I’m beginner in image processing. I have two binary classes as subdirectory which total of 496 images and I have an issue with the last batch that has remainder of 13 images. So, instead of tf.dataset tensor (32, 300, 300, 3), there’s (16, 300, 300, 3) in the last batch. Actually, I noticed:
- after shuffle it contains 13 batches
- after batching it produces only 1 batch (I assume it is the remainder batch)
- when drop_remainder the data is empty
Why does it left with only 1 batch after shuffle?
image_size = (300, 300)
batch_size = 32
train_dataset = image_dataset_from_directory(
dataset_dir,
image_size=(image_size[0], image_size[1]),
batch_size=batch_size,
label_mode="binary",
validation_split=0.2,
subset="training",
seed=123,
)
train_dataset = train_dataset.shuffle(1000)
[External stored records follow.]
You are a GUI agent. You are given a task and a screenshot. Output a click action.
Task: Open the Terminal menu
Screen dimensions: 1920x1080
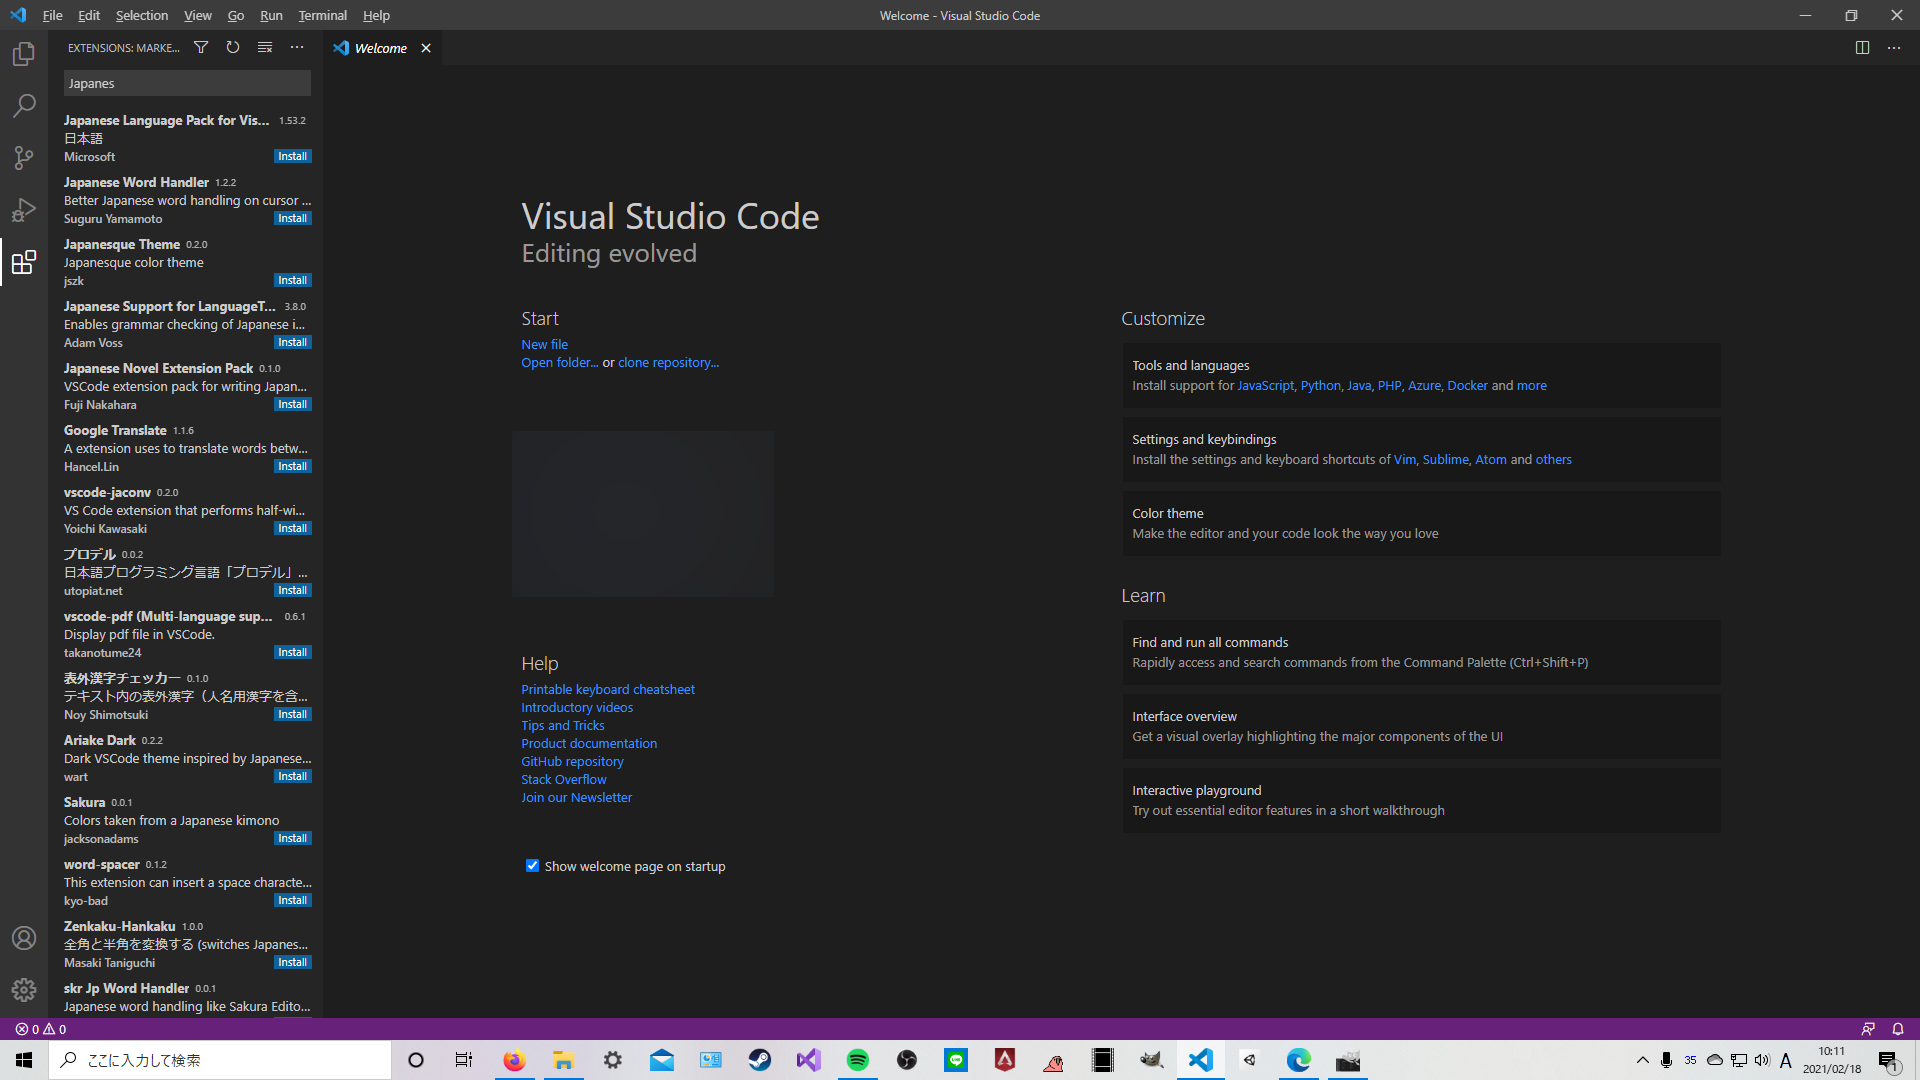322,15
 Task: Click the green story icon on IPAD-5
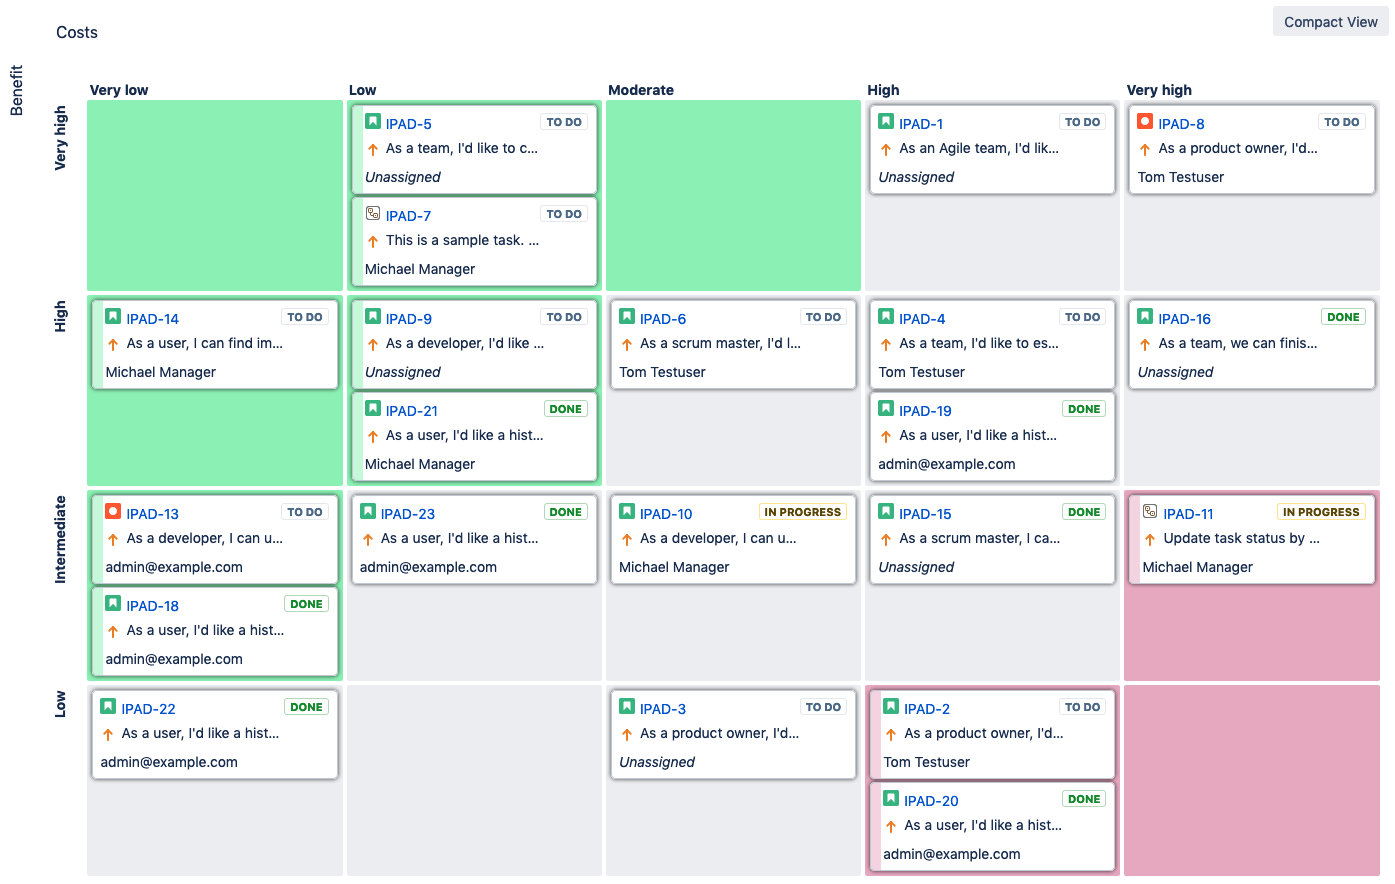click(x=373, y=122)
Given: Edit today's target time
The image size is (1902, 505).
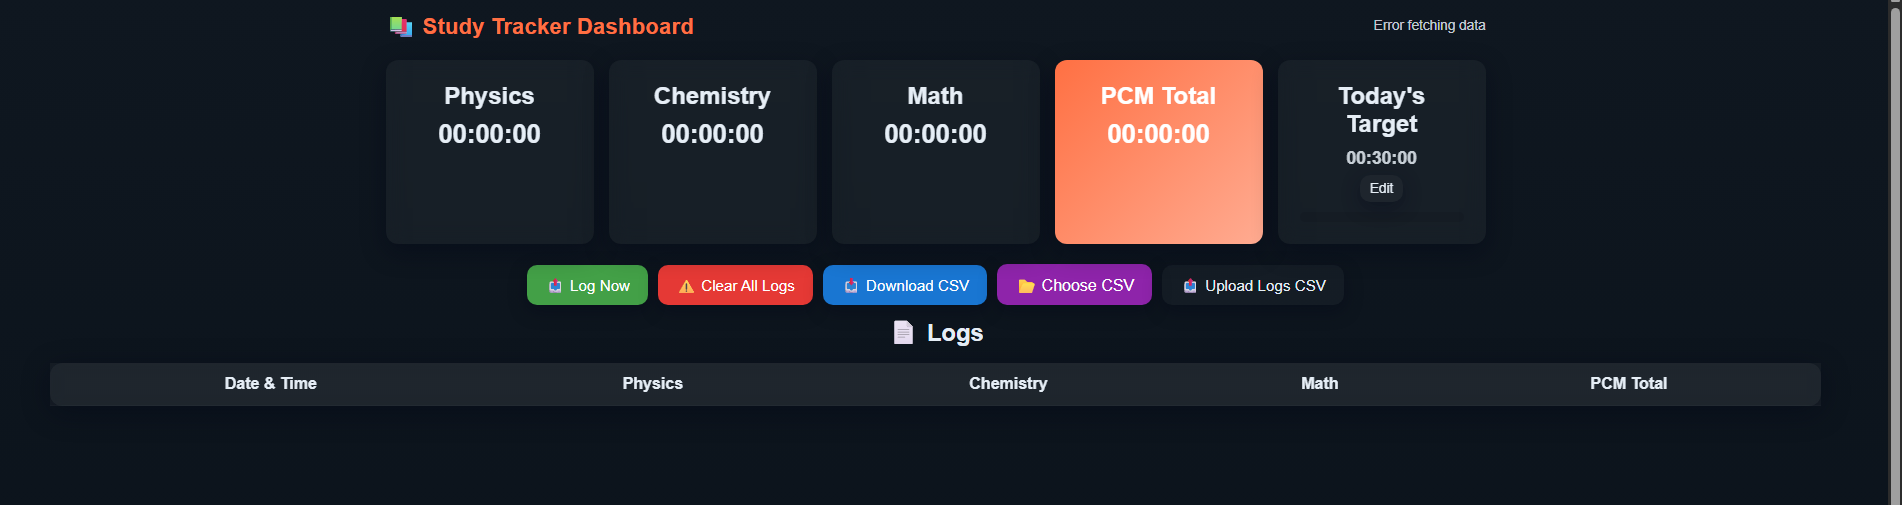Looking at the screenshot, I should coord(1381,188).
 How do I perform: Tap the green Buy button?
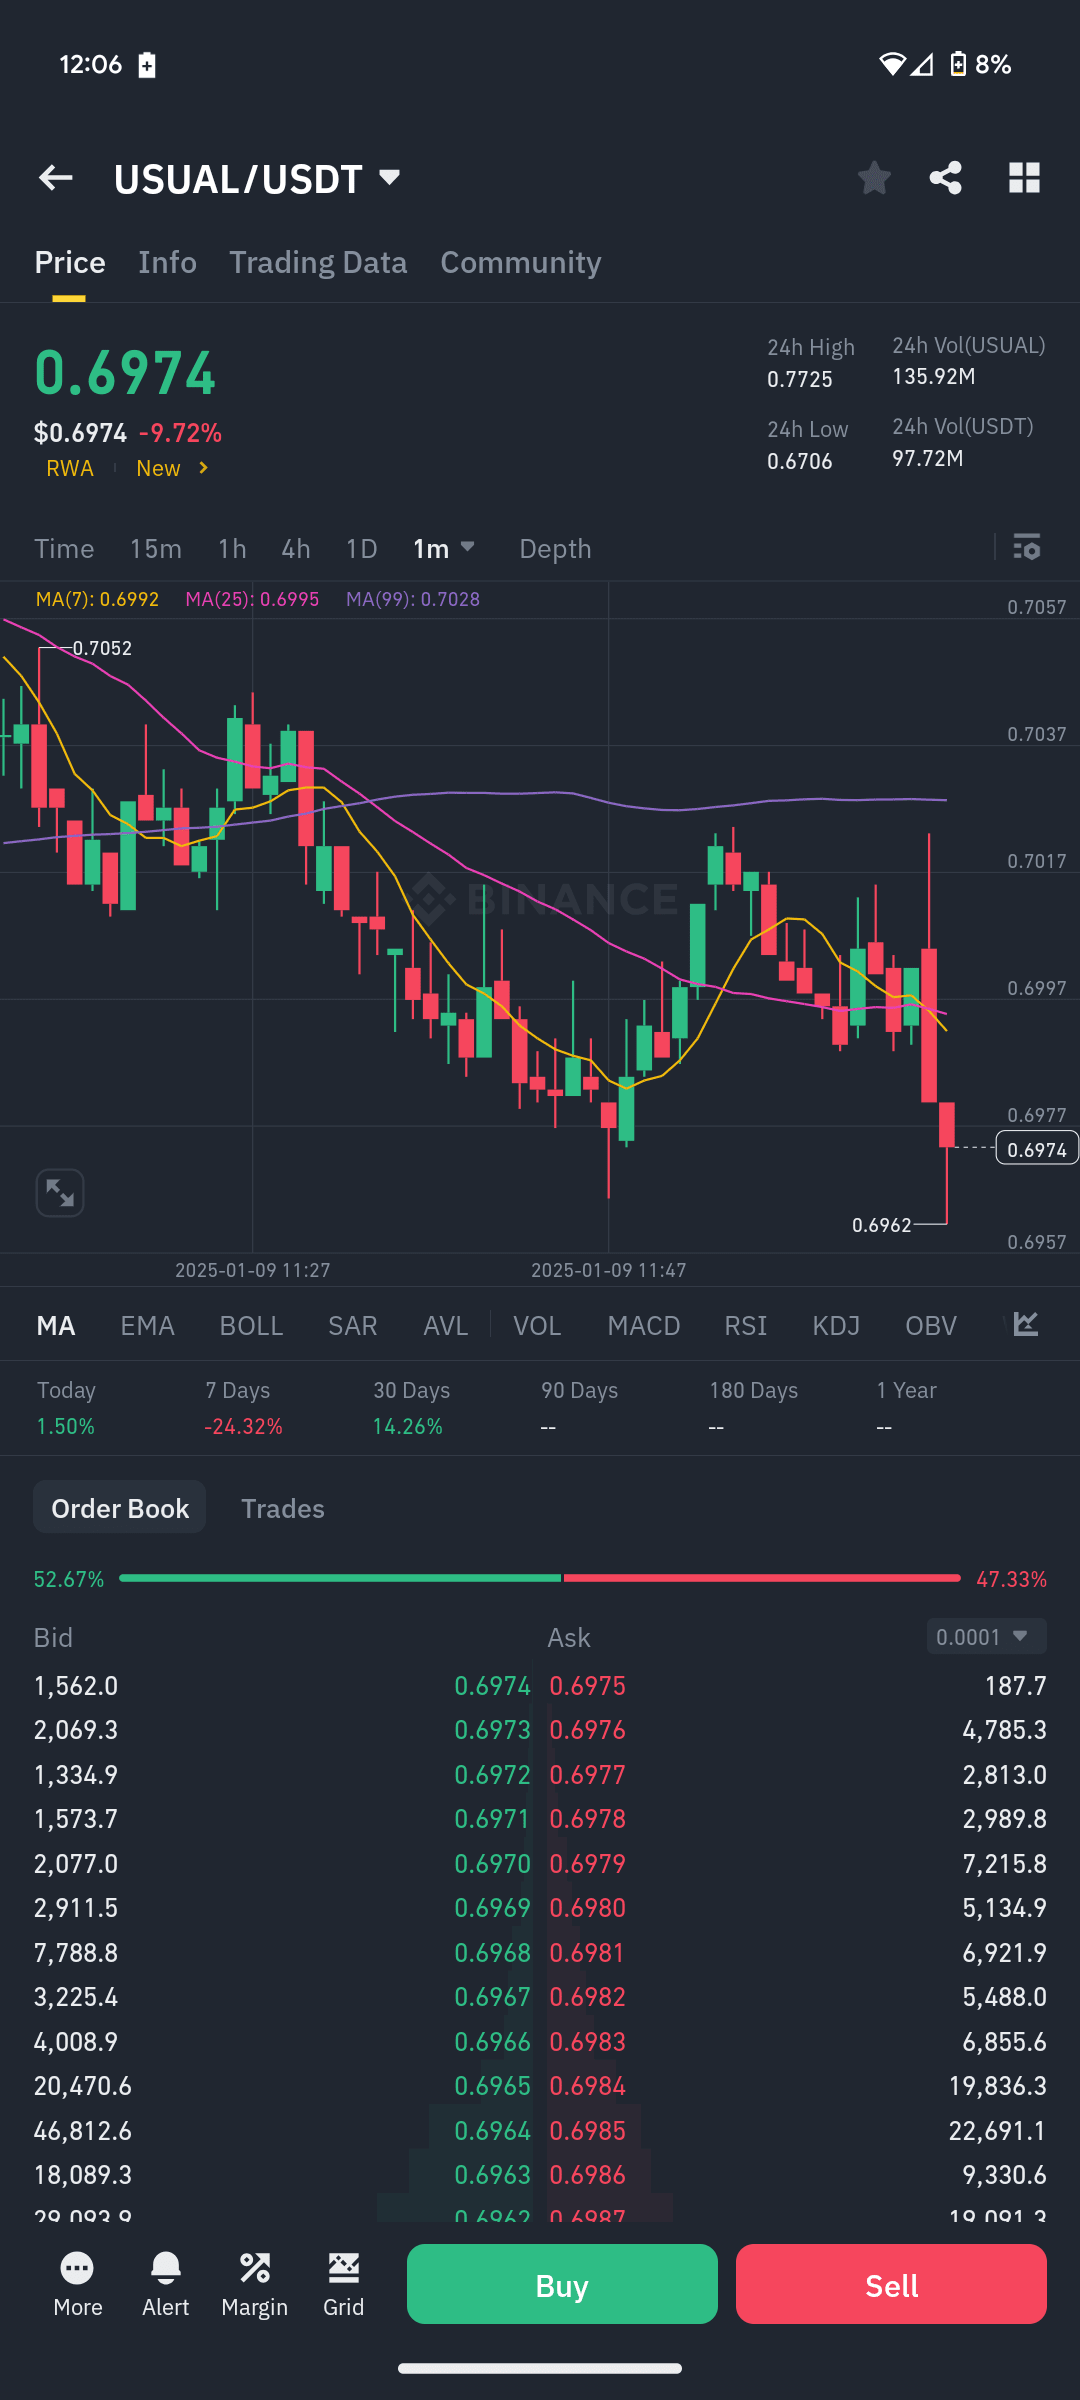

train_dataset = train_dataset.batch(
batch_size=batch_size, drop_remainder=True
).prefetch(buffer_size=AUTOTUNE)
print(train_dataset.cardinality().numpy())
1
When you create train_dataset
, it’s already batched into size 32
because you specified batch_size=32
in image_dataset_from_directory()
When you call
.batch()
again on an already batched dataset, it tries
to batch the batches, which effectively creates batches of batches
Code Correction
train_dataset = image_dataset_from_directory(
dataset_dir,
image_size=image_size,
batch_size=batch_size,
label_mode="binary",
validation_split=0.2,
subset="training",
seed=123,
)
train_dataset = train_dataset.shuffle(1000).prefetch(buffer_size=AUTOTUNE)